EFFECTIVENESS OF THE TOUCH MATH TECHNIQUE IN TEACHING ADDITION SKILLS TO STUDENTS WITH INTELLECTUAL DISABILITIES Nuray Can Calik
and
Tevhide Kargin
Ankara University The aim of this study was to investigate the effectiveness, generalizability, and the permanency of the instruction with the touch math technique. Direct instruction was used to the instruction of the basic summation skills of the students with mild intellectual disabilities. A multiple probe design across the subjects was used in this study. The participants included three students with mild intellectual disabilities in inclusive classrooms. They were second grader and their ages were 7-8 years old.
The results of the study show that the use of touch math technique, based on direct instruction approach is effective in teaching the basic summation skills to the students with mild intellectual disabilities. The social validity results demonstrated that all the teachers have positive views towards the touch math technique and express that they would use this technique in their classes. Mathematics is developmental in nature and should be taught through sequential cases. Although the sequences are previously determined, the students’ development is individualistic. Adaptations in accordance with the students’ needs are required in education so as to ensure effective teaching. These adaptations include course planning, differentiation of teaching methods, arrangement of content, and arrangement of evaluation (Spencer, 1998; Wood, 1992).
In general education classrooms, adaptations and arrangements are required in teaching mathematics not only for the students with special needs but for all the students.
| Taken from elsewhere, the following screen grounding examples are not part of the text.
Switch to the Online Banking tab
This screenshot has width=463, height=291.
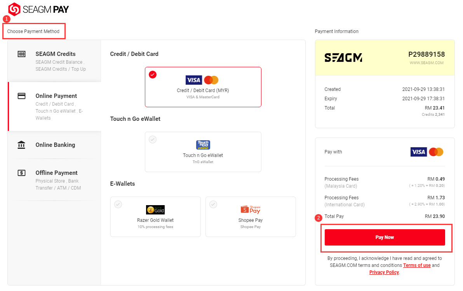click(x=54, y=145)
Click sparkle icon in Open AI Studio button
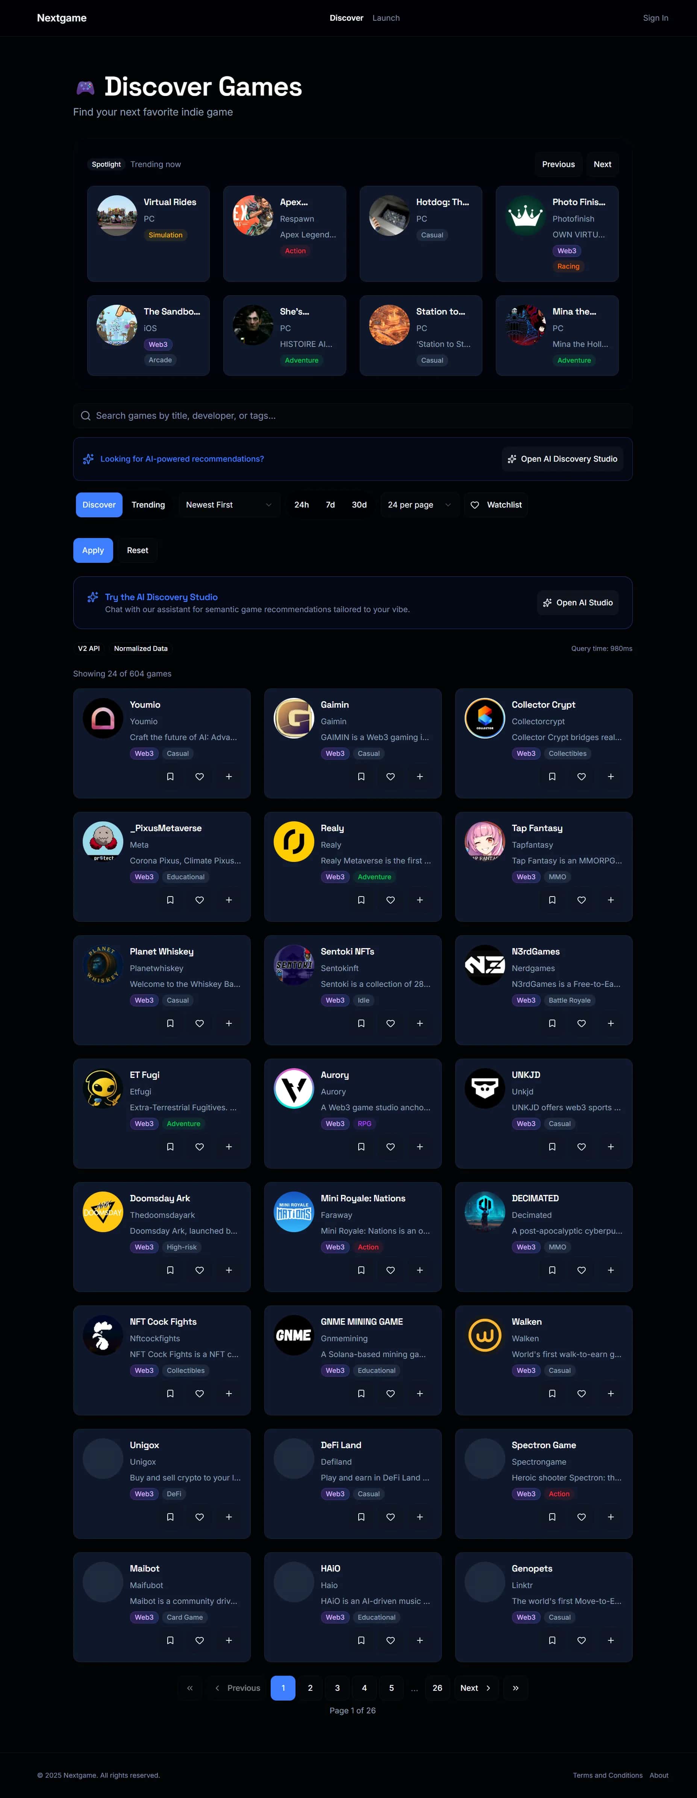The image size is (697, 1798). 548,603
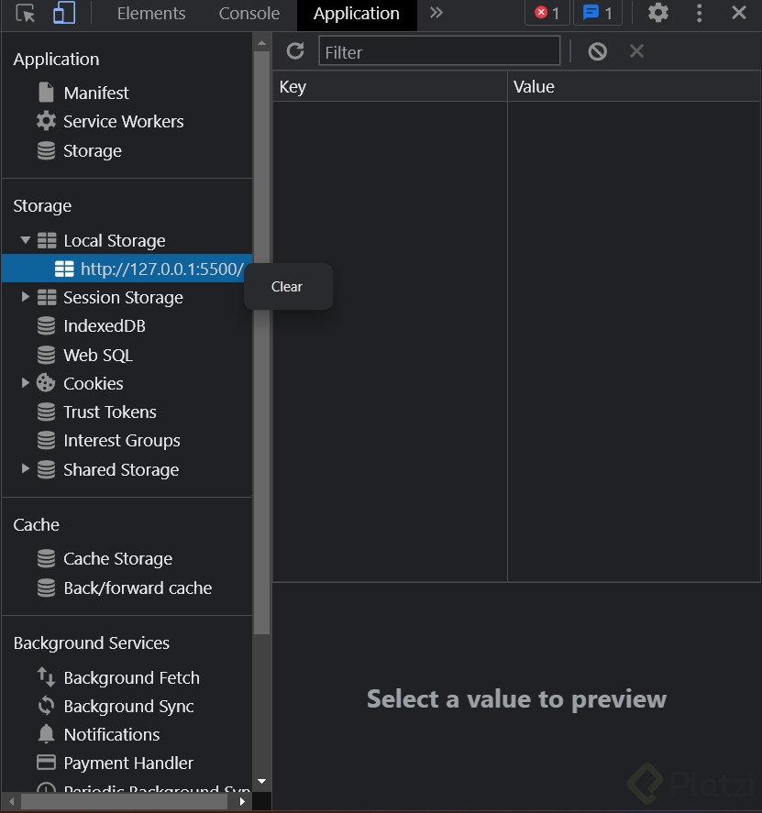The height and width of the screenshot is (813, 762).
Task: Click the Filter input field
Action: [439, 51]
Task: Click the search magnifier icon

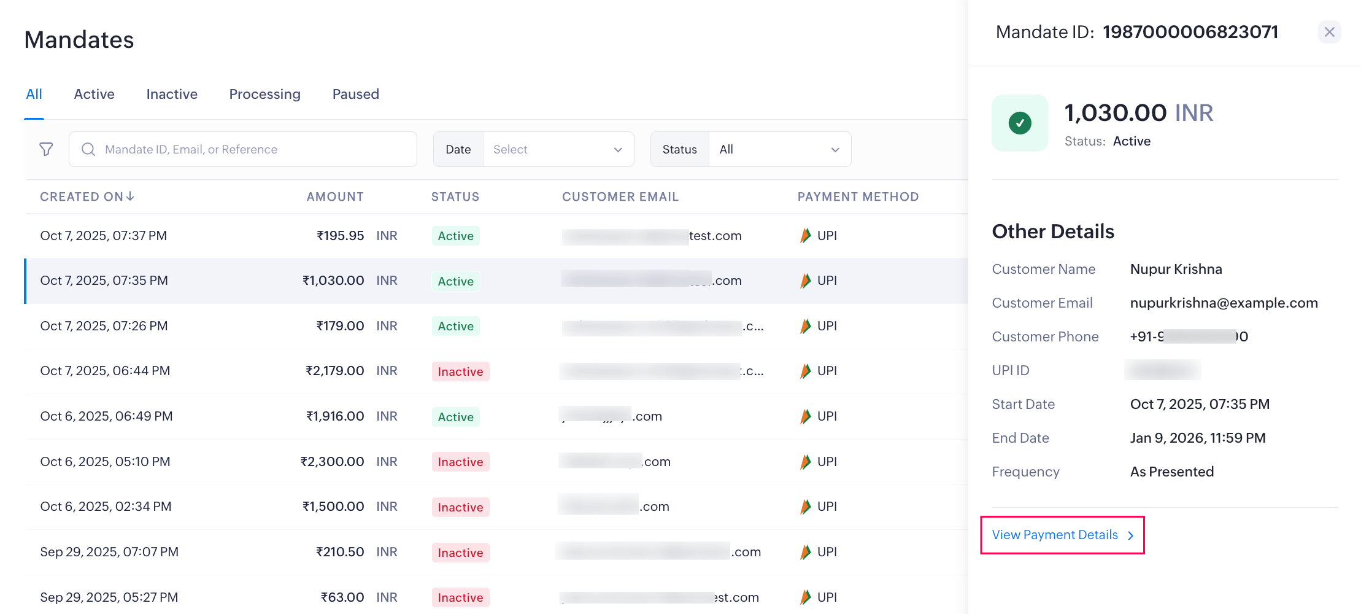Action: 88,149
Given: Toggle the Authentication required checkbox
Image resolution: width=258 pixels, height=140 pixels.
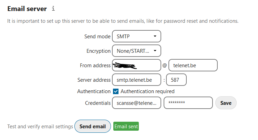Looking at the screenshot, I should (x=116, y=91).
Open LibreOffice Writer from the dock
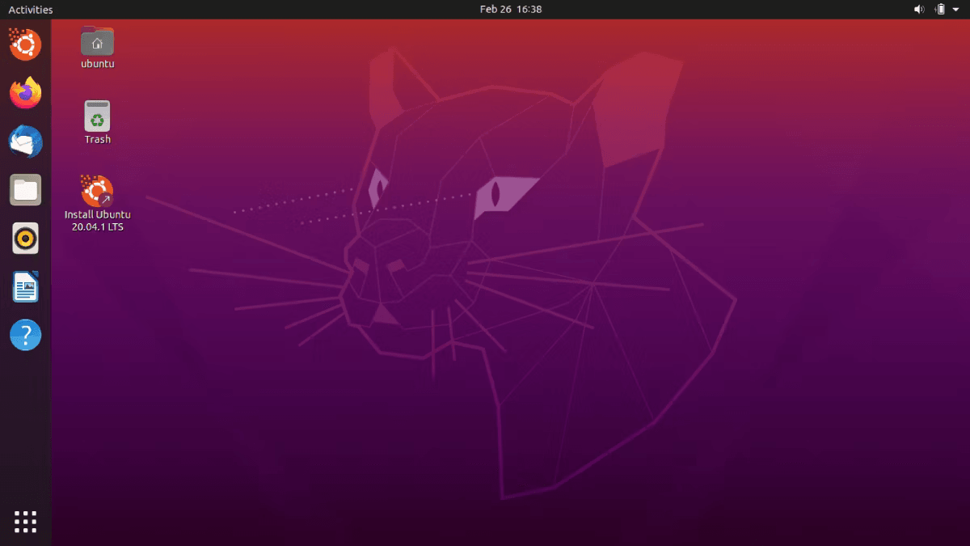The image size is (970, 546). coord(25,287)
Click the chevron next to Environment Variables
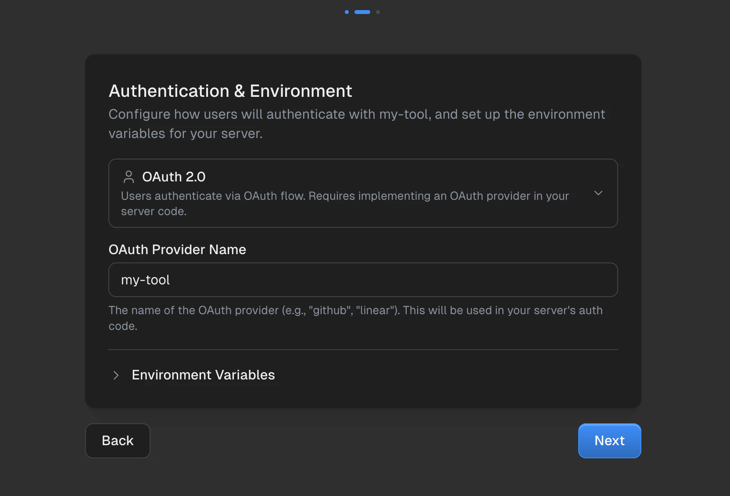This screenshot has height=496, width=730. click(115, 375)
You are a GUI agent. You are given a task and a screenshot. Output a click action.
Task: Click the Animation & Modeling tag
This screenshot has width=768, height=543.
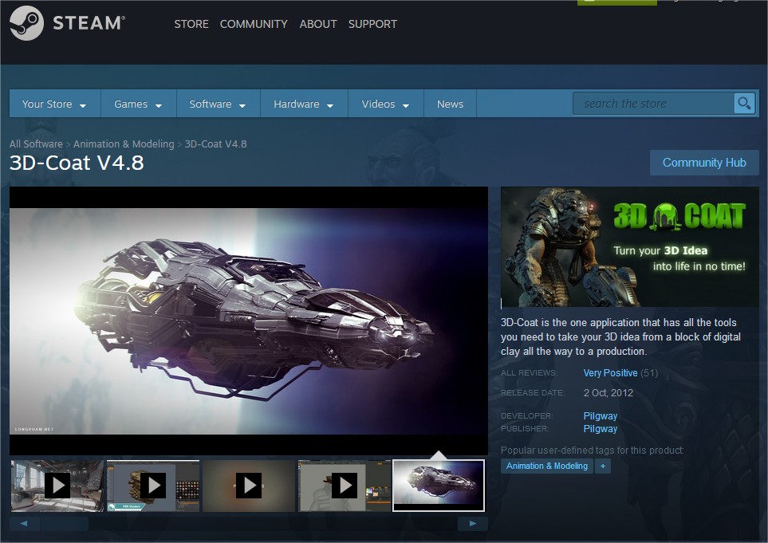[547, 466]
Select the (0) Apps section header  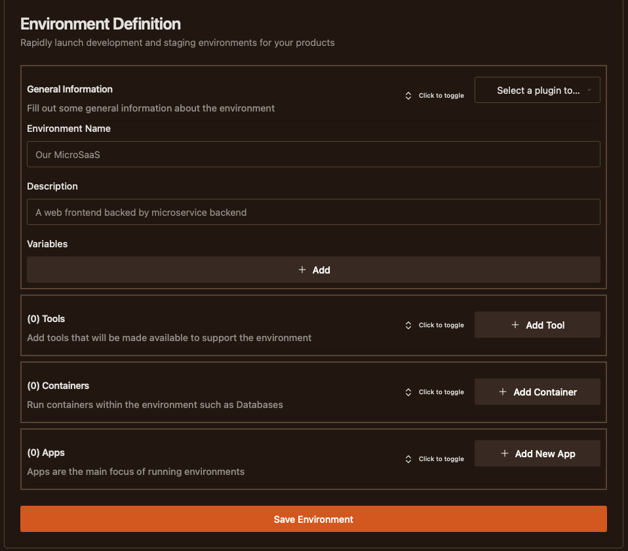coord(45,452)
Lock (1996) stated that minor changes made by mathematics teachers in the presentation of mathematical concepts would not only increase the number of correct answers given by the students, but also help them to understand the process more clearly.
When teachers express the goals explicitly, provide instructions, and make simple adaptations, the students’ success and interest increase. Furthermore, goals reflect the learning expectations, which have a close effect on the students’ success. In their studies on successful teaching, Porter and Brophy (1988) stated that successful teachers clearly express their expectations as well as the course objectives. While introducing the objectives, successful teachers also explain in detail what the student has to do to be successful, and what he/she will learn through the study (Christenson, Ysseldyke, & Thurlow, 1989).
Although there are only a few researches on how students with special needs learn addition, there are several researches in the field concerning how students without disabilities gain addition skills (Groen & Parkman, 1972; Hughes, 1986). Perhaps, the most outstanding study has been the one by Carpenter and Moser (1984), who examined the different strategies that students use when performing addition problems at different stages of learning. They identified three strategies that students without disabilities employ for solving addition problems. The first one of these strategies is the use of a count-all strategy that consists of counting, with the use of fingers or other objects, each addend in an addition problem starting at 1, until all the numbers have been counted. For example, when solving the problem 4 + 5, the student begins by holding up four fingers on the one hand while counting to 4, and then holding up five fingers on the other hand while counting to 5, and finally, the student counts all the fingers that are held up to find the solution, 9. The count-all strategy is limited, in that the student can only easily add to 10 using his/her fingers and will experience considerable difficulty when adding numbers greater than 10. However, the count-all strategy is used by most learners at the early stages of learning.
Once the count-all strategy is learnt, students generally need to move to another strategy for solving addition problems. This strategy, called the count-on strategy, involves saying the first addend of the addition problem and then counting on from that number (Carpenter & Moser, 1984; Secada, Fuson, & Hall, 1983). For example, a student would solve the problem 4 + 5 by saying the first number, in this case 4, and then counting on from 4. Through this strategy, students eventually learn to begin the count with the largest addend, thus saving time.
The final stage of addition learning identified by Carpenter and Moser (1984) involves storing and later retrieving the addition facts from the long-term memory. With repeated practice and reinforcement, students memorize the basic addition facts and retrieve them from memory when needed. For example, in time, students memorize the addition problem 4 + 5 = 9. In addition to the research mentioned earlier, there are some researches in the literature on how students with intellectual disabilities learn to make additions. In a research on addition skills by Hanrahan, Rapagna, and Poth (1993), a group of students with intellectual disabilities was found to use the same three strategies as their non-disabled counterparts when learning to solve addition problems.
The use of count-all and count-on strategies may not be preferred by many students. Especially students with special needs may be embarrassed to count their fingers when they see their peers without disabilities making additions rapidly and using their memory. That is why many students with special needs may not prefer using finger-counting strategies that can be detected either by their classmates or teachers, thus revealing their incompetency. One way to overcome these drawbacks is by using a dot-notation method, whereby dots are associated with each number from 1 to 9 according to a specified pattern. By using such a technique, the students count the dots on the numbers rather than fingers or blocks and, in time, learn to count the positions of the dots, and the dots are subsequently removed from the numbers.